(Given text):
An Icy Time Traveller

Glaciologist
Institute for Marine and Antarctic Studies,
University of Tasmania

I knew that I wanted to be a Glaciologist ever since someone from the Australian Antarctic Division showed me a picture of a person holding an ice core! And my dream came true in 2017 when I went to Law Dome, Antarctica 120 km inland from Casey Station, to collect ice cores and study them!

The best part about ice core chemistry is that you can time travel. Ever wonder what the solar activity was like in the year you were born? Or how the Mt Vesuvius eruption in Pompeii influenced the Earth’s climate? Or maybe how many phytoplankton were farting while stone-age humans were still grunting? Well this is all possible with ice cores!

(Information supplied):
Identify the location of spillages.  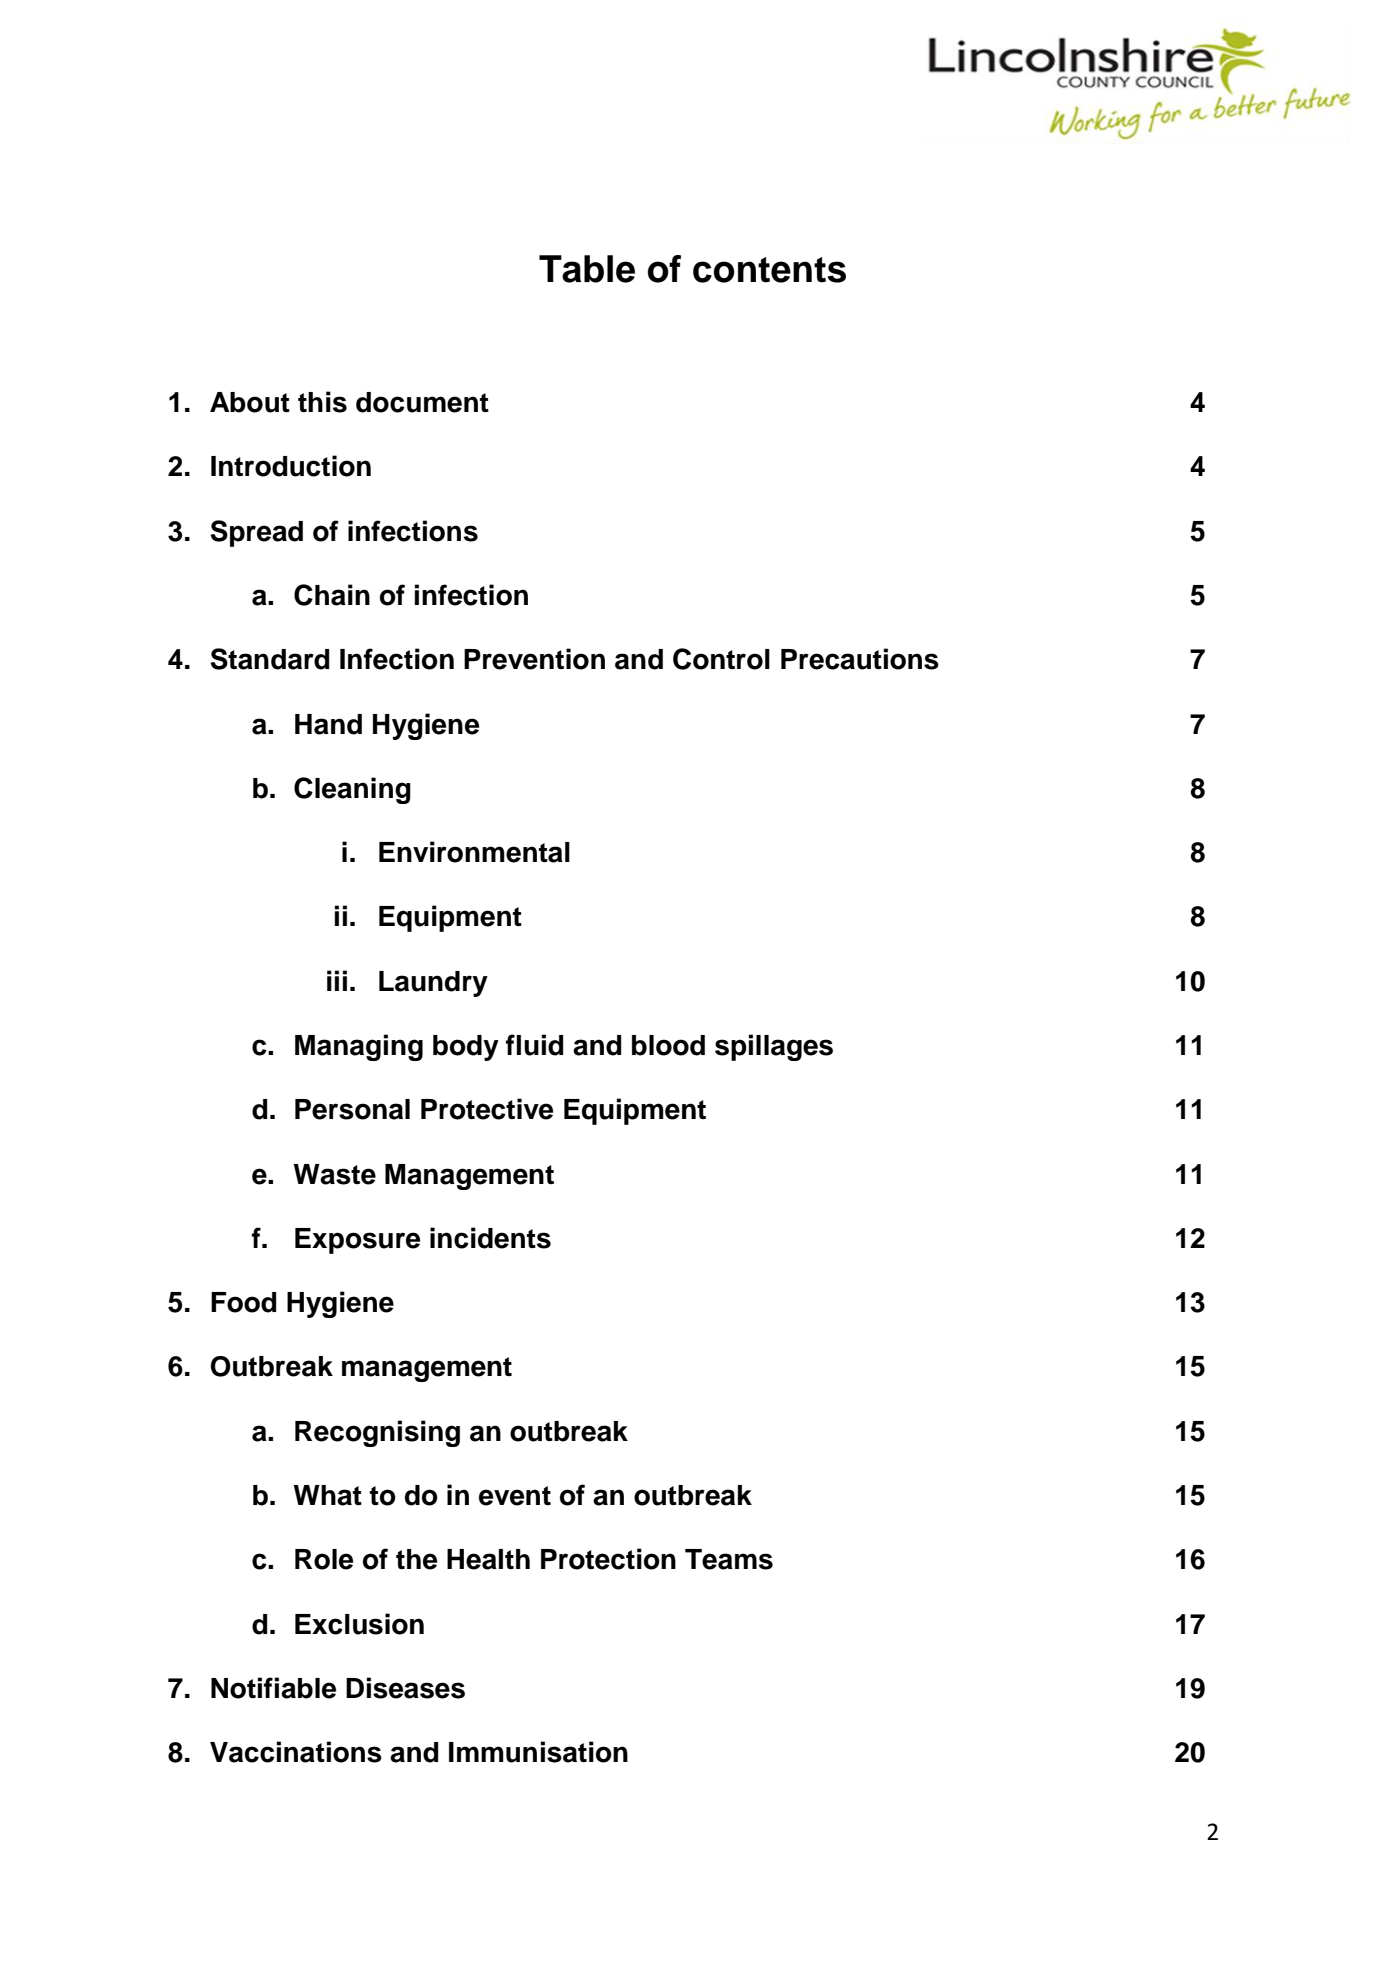
(774, 1047).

(Exercise):
Copy the ice core text from "An Icy Time" to "and study them!", substituting "Ice Scientist" for each "Glaciologist".

(Exercise answer):
An Icy Time Traveller

Ice Scientist
Institute for Marine and Antarctic Studies,
University of Tasmania

I knew that I wanted to be a Ice Scientist ever since someone from the Australian Antarctic Division showed me a picture of a person holding an ice core! And my dream came true in 2017 when I went to Law Dome, Antarctica 120 km inland from Casey Station, to collect ice cores and study them!